Abstract:
This study seeks to examine how teachers’ educational background (those who have educated in TEFL in comparison to those who have educated in Literature) may influence their beliefs and attitudes on language learning, teaching and the teaching methods they apply in their classes. On a general basis, depending on teachers’ opinion, learning process might be seen as behavioristic, inductive, interactive or cooperative; teaching might be seen as structural, functional, interactional, or task-based; finally, reading comprehension might be seen as practice, product, process, or social process. Though it is not within the scope of the present study to find how each one of these teaching and learning processes might correspond to the teachers’ beliefs, the main argument of the study is that the teacher’s own educational background has a strong influence on the application of different approaches to teaching reading comprehension courses. The results indicated that the relationship between the teacher’s educational background and his or her opinion about the processes of learning and teaching in the classroom was neither correlated nor significant. Anyhow, the teacher’s educational background was found to have a strong effect on the method s/he applies in his Reading Comprehension classes.
Machine summary:
An Exploration Of The Teacher’s Personal Constructs ABSTRACT This study seeks to examine how teachers’ educational background (those who have educated in TEFL in comparison to those who have educated in Literature) may influence their beliefs and attitudes on language learning, teaching and the teaching methods they apply in their classes.
Though it is not within the scope of the present study to find how each one of these teaching and learning processes might correspond to the teachers’ beliefs, the main argument of the study is that the teacher’s own educational background has a strong influence on the application of different approaches to teaching reading comprehension courses.
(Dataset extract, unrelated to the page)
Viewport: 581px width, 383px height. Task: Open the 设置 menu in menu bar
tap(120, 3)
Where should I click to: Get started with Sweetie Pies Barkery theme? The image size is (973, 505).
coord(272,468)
com Journal of Language and Translation Volume 1, Number 1, Spring 2010 Introduction The EFL and ESL researchers have recently begun to recognize the significance of how language teachers’ beliefs influence the process of language teaching (Freeman, 1989; Richards & Nunan, 1990; Johnson, 1992).
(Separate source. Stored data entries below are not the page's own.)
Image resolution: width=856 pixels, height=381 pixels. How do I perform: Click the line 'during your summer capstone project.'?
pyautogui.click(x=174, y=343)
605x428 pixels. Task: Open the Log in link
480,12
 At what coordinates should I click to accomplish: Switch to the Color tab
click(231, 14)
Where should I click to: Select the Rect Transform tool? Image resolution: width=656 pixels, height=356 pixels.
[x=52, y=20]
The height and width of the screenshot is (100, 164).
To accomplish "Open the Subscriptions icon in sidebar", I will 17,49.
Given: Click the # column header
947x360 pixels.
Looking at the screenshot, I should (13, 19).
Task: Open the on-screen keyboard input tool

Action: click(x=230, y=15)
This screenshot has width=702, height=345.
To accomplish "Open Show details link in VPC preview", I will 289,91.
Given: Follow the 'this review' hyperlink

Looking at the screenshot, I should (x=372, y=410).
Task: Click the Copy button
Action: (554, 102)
The present study aims to explore the influence of teachers’ beliefs as well as their educational background on the approaches and methods they apply in teaching reading comprehension as practice, product or process.
For this reason, knowledge of the L2 grammar may only become pedagogically beliefs are formed on the basis of teachers’ own schooling as young students while observing teachers who taught them, (b) professional development which engages teachers in direct exploration of their beliefs and principles may provide the opportunity for greater self-awareness through reflection and critical questioning as starting points for later adaptation, (c) the teacher’s conceptualization of, for example, language, learning, and teaching are situated within that person’s wider belief system concerning such issues as human nature, culture, society, education and the like.